AT&T said its users can expect "a better mobile experience" in the city, with technology it's been working on for over a year that combines both permanent and temporary upgrades to the carrier's cellular connectivity. The company's $40 million investment in its Minneapolis wireless network boost includes coverage within the U.S. Bank Stadium (where the game will take place), as well as outside the stadium in hotels, airports, and other venues that will see increased traffic in a few weeks.
- Upgraded in-stadium Distributed Antenna System (DAS) offering "nearly 220% more LTE capacity."
- More than 800 hidden antennas in the stadium to help manage wireless traffic.
- DAS installed at 16 total locations in Minneapolis.
- 10 Cell on Wheels (COWs, or temporary towers) deployed to further support reliability of AT&T's network.
- 5G Evolution with 256 QAM, 4x4 MIMO, and 3-way carrier aggregation in select areas on supported smartphones.
- 24 new permanent cell sites and more than 230 permanent small cell sites.
- Introduction of LTE Advanced features to 4G LTE network "for greater capacity and faster peak data speeds."
- Addition of 48 percent more antennas to DAS inside stadium.
- New neural host DAS in Mall of America to boost network capacity by 900 percent.

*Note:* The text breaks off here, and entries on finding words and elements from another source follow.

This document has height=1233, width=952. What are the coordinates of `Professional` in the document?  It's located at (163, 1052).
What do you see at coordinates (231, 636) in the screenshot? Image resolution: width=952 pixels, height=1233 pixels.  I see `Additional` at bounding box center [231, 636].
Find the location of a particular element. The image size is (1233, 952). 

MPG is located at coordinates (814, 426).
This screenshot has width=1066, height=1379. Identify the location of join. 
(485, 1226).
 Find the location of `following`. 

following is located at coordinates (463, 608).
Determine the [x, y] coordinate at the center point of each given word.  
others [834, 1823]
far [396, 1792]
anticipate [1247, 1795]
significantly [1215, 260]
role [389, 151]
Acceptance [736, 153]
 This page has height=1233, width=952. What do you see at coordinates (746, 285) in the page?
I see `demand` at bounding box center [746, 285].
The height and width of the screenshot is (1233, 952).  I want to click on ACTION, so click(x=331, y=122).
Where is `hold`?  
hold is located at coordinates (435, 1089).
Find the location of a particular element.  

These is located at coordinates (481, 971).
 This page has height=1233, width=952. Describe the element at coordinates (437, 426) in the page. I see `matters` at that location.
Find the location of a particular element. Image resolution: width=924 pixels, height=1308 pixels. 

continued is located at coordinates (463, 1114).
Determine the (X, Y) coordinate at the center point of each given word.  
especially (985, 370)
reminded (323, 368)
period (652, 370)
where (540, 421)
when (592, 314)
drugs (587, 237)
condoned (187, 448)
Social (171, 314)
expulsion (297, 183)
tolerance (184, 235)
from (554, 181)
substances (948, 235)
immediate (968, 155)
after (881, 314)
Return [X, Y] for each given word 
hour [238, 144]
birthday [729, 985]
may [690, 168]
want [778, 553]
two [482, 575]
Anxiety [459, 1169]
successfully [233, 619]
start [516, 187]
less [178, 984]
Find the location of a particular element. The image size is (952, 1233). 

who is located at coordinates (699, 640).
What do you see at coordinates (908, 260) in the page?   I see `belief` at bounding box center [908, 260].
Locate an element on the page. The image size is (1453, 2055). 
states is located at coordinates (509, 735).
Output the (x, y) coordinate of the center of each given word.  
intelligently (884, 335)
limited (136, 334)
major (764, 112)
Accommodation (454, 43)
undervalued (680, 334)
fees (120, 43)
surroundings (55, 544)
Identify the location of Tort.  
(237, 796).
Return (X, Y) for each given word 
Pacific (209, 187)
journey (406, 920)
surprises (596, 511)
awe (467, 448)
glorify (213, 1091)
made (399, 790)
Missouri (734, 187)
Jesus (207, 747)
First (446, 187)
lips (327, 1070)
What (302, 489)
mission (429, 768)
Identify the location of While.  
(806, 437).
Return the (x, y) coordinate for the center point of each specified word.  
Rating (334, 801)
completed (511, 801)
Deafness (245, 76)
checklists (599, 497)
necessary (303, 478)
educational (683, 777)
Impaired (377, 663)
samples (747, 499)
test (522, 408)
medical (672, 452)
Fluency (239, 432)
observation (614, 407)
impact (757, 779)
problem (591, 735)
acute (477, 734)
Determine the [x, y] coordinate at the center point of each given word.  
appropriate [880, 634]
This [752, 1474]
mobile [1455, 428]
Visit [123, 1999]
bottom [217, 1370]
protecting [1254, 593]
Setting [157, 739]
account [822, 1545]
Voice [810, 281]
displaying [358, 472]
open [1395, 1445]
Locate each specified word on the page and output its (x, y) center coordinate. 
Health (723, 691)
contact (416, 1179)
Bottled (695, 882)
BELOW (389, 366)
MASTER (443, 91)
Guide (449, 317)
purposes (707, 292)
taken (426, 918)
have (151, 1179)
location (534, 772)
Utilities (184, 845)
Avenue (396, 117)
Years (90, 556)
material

- Similar system added to Minneapolis-Saint Paul International Airport to boost network capacity by more than 1,000 percent.
- Boosting network capacity 30x in U.S. Bank Stadium, 35x in the convention center, and 16x in Xcel Energy Center.
- Doubling the amount of LTE spectrum in the Twin Cities, along with carrier aggregation, 256 QAM, and 4x4 MIMO.
- Deploying more than 120 small cells across Minneapolis and surrounding areas.
- Increasing upload speeds up to 40 percent inside the stadium with Centralized Radio Access Network (C-RAN) technology.
Although it won't launch in time for Super Bowl LII, T-Mobile has also provided more details on its own plans for a true 5G network, while commenting on AT&T's "#Fake5G" debut in 2017. T-Mobile said its schedule for 5G hasn't changed, and is still on track to debut nationwide by 2020. The company said it's been "encouraged" by confirmed chipset and OEM plans to launch wider support for 5G smartphones in 2019, which will initiate broad support for a "real 5G" network.